I Compiled 1M TypeScript Files in Under 40 Seconds. This Is How - breck
https://medium.com/@urish/yes-i-compiled-1-000-000-typescript-files-in-under-40-seconds-this-is-how-6429a665999c
======
mncharity
Community-scale bulk code analysis; community-scale compilation caching;
cloud-scale compilation parallelism.

What do future programming languages and environments then look like? As the
constraints and costs on programming language design space again change?

FORTRAN survived from punch cards to present. But try to picture your current
favorite IDE/language experience... on a punch card machine. Or a Lisp
Machine, or Smalltalk IDE... on paper tape and console switches.

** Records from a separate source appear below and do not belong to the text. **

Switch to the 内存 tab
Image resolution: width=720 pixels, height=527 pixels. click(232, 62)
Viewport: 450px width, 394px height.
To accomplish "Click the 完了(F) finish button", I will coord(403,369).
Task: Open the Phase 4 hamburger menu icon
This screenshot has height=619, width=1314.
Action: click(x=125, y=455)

Stanford/Winstein's deterministic gcc compilation on lambda enabled `make -j
1000`-like parallelism - something vaguely like cold-cache compilation of
ffmpeg in 1 minute for 10 cents. What changes when that's 100x faster and
cheaper? When your linux kernel can be rebuilt as a boot step?

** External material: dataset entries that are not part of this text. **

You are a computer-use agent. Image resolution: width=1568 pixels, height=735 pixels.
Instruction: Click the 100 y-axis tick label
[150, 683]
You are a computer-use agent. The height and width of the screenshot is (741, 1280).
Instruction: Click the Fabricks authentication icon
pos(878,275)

What changes when the time constraint on your type inference, is a couple of
cpu _years_?

What changes when your toy language, with optimization of compiler performance
still distant on the roadmap, is not performance restricted to toy-scale
problems?

What changes when ML-based predictive code, becomes a form of code reuse and
abstraction?

What changes when ...

... our languages and IDE's are allowed to become deeply different?